Reunião extraordinária na câmara de vereadores de Blumenau, reuniu autoridades e conselheiros para avaliar ações e propor melhorias no atendimento a crianças e adolescentes.

Foto: Rogério Pires [Câmara de vereadores de Blumenau]

A Comissão de Educação e Saúde Pública da Câmara de Blumenau realizou, na tarde desta quinta-feira (16/07/26), uma reunião extraordinária para discutir as filas de espera por atendimentos de saúde de crianças e adolescentes. Como encaminhamento, a Secretaria Municipal de Promoção da Saúde se comprometeu a apresentar relatórios periódicos sobre a evolução das filas, separar os dados por faixa etária e aperfeiçoar a comunicação com os Conselhos Tutelares. Os vereadores também decidiram manter o acompanhamento permanente das ações e apoiar a busca por recursos para ampliar os atendimentos.

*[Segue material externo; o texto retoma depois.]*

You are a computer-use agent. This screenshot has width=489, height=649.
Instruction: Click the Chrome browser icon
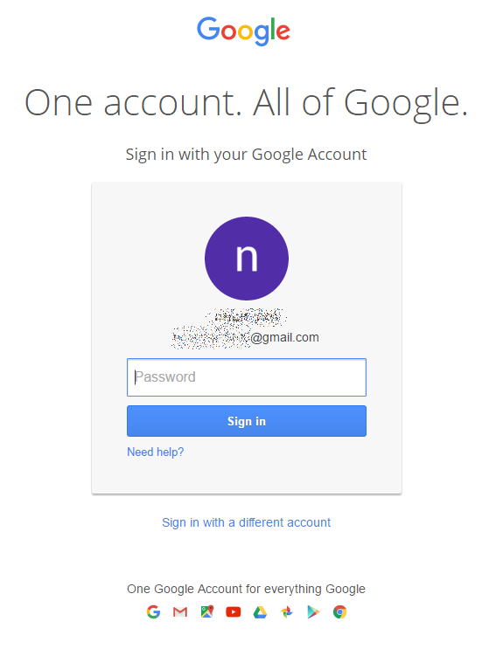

Durante o encontro, o secretário municipal de Promoção da Saúde, Marcelo Lanzarin, apresentou as medidas adotadas para reduzir a demanda reprimida. Entre elas estão a ampliação do atendimento em neuropediatria, com 200 consultas mensais pelo Consórcio Intermunicipal de Saúde, o aumento de 1.500 consultas por mês em psicologia e fonoaudiologia, um novo edital para credenciamento de clínicas privadas, a implantação de teleconsultas em até 60 dias e a ampliação das cirurgias de otorrinolaringologia em hospitais da região. Segundo o secretário, também está em estudo a criação de um sistema integrado de gestão de filas, que permitirá maior controle sobre os agendamentos e facilitará o acompanhamento pelos órgãos de fiscalização.

A reunião foi realizada após a comissão receber um ofício dos Conselhos Tutelares relatando a demora no atendimento de crianças e adolescentes na rede pública. Além dos membros da comissão, participaram vereadores convidados, representantes dos Conselhos Tutelares e o secretário Marcelo Lanzarin. Durante o debate, os conselheiros pediram mais transparência sobre as filas, definição de metas para reduzir a espera e um fluxo de comunicação entre a Secretaria e os órgãos de proteção para informar faltas às consultas e dificuldades de contato com as famílias. Também foi sugerida a realização de reuniões periódicas entre a Secretaria e os Conselhos Tutelares para avaliar os avanços e ajustar estratégias conforme a necessidade.